Sabato 14 marzo sindacati, governo e imprese hanno sottoscritto il protocollo con le regole per limitare il contagio da Coronavirus negli ambienti di lavoro. Al punto 13 il documento prevede la costituzione in ogni azienda di un comitato per l'applicazione e la verifica delle regole concordate, “con la partecipazione delle rappresentanze sindacali aziendali e del Rls”. Lunedì 16 marzo alla Eskigel di Terni, azienda con 200 dipendenti diretti e fino a 350 somministrati, che produce gelati per i principali marchi della grande distribuzione, la Rsu, insieme al Rls (rappresentante dei lavoratori per la sicurezza) si è presentata in azienda chiedendo di fare un sopralluogo.

“L'idea – racconta Barbara Silvestrini, operaia e delegata sindacale della Flai Cgil – era quella di verificare il rispetto delle distanze tra le postazioni di lavoro. Per questo ci siamo dati appuntamento alle 8 in azienda e siamo andati a cercare il Rspp (il responsabile aziendale per la sicurezza, ndr). Ma, anziché trovare la collaborazione che ci saremmo aspettati in una situazione del genere, io e gli altri Rsu siamo stati invitati ad andarcene. Solo il Rls, grazie alla nostra insistenza, è stato fatto entrare”.

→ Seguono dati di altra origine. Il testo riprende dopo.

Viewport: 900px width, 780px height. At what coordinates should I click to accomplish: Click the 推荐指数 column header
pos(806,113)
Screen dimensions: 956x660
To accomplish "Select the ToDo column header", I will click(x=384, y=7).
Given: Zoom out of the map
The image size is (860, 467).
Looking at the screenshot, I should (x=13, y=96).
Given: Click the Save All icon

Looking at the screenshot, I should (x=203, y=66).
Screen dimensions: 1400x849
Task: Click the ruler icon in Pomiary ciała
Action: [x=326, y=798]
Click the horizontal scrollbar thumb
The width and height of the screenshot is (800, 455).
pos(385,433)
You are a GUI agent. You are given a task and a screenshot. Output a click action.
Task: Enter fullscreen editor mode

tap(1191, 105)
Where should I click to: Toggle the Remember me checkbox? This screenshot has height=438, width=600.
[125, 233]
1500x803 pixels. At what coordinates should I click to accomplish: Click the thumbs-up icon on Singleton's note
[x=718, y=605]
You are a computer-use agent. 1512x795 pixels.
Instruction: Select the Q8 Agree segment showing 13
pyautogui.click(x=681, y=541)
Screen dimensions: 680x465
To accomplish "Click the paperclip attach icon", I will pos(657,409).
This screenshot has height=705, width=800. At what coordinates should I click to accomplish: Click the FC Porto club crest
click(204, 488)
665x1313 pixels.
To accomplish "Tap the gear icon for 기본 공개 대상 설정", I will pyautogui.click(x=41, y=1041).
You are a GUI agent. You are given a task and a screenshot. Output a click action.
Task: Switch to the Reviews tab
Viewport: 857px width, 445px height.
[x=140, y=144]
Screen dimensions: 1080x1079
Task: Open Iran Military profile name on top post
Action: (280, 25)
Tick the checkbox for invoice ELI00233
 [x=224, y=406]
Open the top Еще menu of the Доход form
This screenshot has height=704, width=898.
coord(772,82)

I delegati si sono allora rivolti alle proprie strutture sindacali e in maniera unitaria è partita la risposta. “Abbiamo subito scritto al prefetto, alla Usl e all'Ispettorato del lavoro per segnalare questo episodio gravissimo – spiega Paolo Sciaboletta, della Flai Cgil Umbria – e restiamo pronti a mettere in campo azioni di mobilitazione, possibilmente in maniera unitaria, sciopero compreso, se l'azienda non cambierà immediatamente atteggiamento. Perché è chiaro – continua il dirigente sindacale – che non può essere questo il comportamento di una realtà importante come Eskigel in un momento in cui è richiesto il massimo senso di responsabilità e collaborazione”.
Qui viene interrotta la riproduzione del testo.